The federal government is attempting to revive a law written to protect children from online pornography. The problem is, the law was written in 1998.
Government lawyers tried Tuesday to revive a 1998 law designed to keep online pornography from children, amid questions that it is significantly outdated and blocks too much legal speech while having no effect on content posted from overseas.
The 3rd U.S. Circuit judges hearing the case questioned the law’s effectiveness, given estimates that half of all online porn is posted overseas, beyond the reach of U.S. law.
Free speech groups say the Child Online Protection Act misses the mark today, because it does not cover chat rooms, You Tube and other interactive sites that emerged in the last decade.
The original legislation is here.
Besides the idea of pushing a ten year old law as an effective regulator of modern technology (ten years ago,
a CD-ROM on a computer was a big deal, hard drives were pushing into the gargantuan one gigabyte of information range, and the idea of watching video online was a full-day endeavor), there’s the problematic unconstitutionality of it all.

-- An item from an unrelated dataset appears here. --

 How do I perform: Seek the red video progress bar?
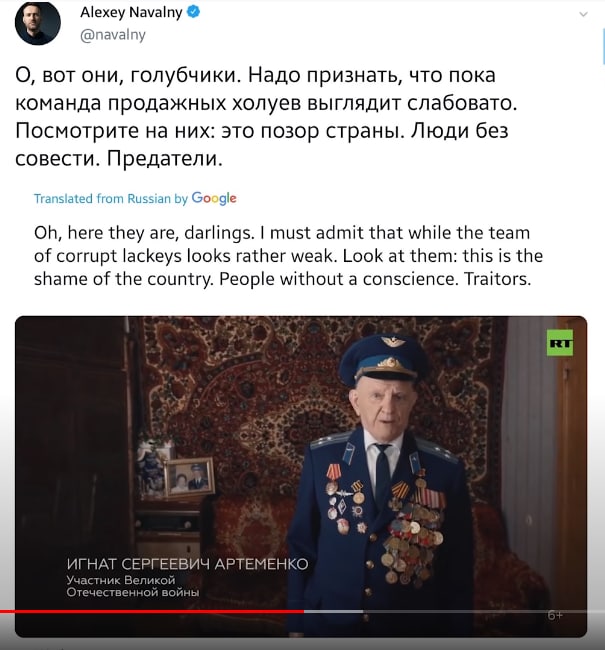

The major motivation for the conservative ban-it-all crowd comes from what they perceive to be the primary function of the First Amendment – preserving their inviolable right to believe that certain things might steal their precious bodily juices through their all-too-exposed orifices, and fighting tooth and nail to make sure that those things are destroyed under the righteous jackboot of freedom and justice. Well, freedom and justice except for the things being banned.
The genesis of the first amendment, as it actually happened went something like this: oppression over there, freedom over here, take your first amendment and wave it everywhere.
The genesis of the first amendment in the eyes of these ban-happy folks: scary people want to do bad things to Jesus. Let’s stop them, guys!
Inevitably, this leads to laws which have the benefit of being long on draconian measures to ensure the safety of our children and families from the dread scourge of nipples, and short on any comprehension of how they might view those nipples or which nipples are dangerous and which nipples are protected by our right to view consenting adult nipples any time the nipple urge strikes us.
The most frustrating part of all this is the fact that the banners tend to have some correct instincts – there are limits on free speech when that speech is threatening to others, and inherent to the First Amendment is the idea that you also have the reasonable ability to avoid the speech you don’t want to encounter. (You can’t stop someone from writing a book you find distasteful, but they can’t make you read it, either.) The problem tends to come with their inability to realize that just because they feel threatened by something, and manufacture bogus study after bogus study and recovering “addict” after recovering “addict” to prove its deleterious effect on society, they don’t get to jump right to the banning and destruction of their object of hate.
(It would also be helpful if these people ever understood How Things Work, but that would involve potentially opening up the Porn Tube, which inevitably leads to a lifetime of peeping-tomism and smuggling old issues of Penthouse into fourth-grade afterschool programs.)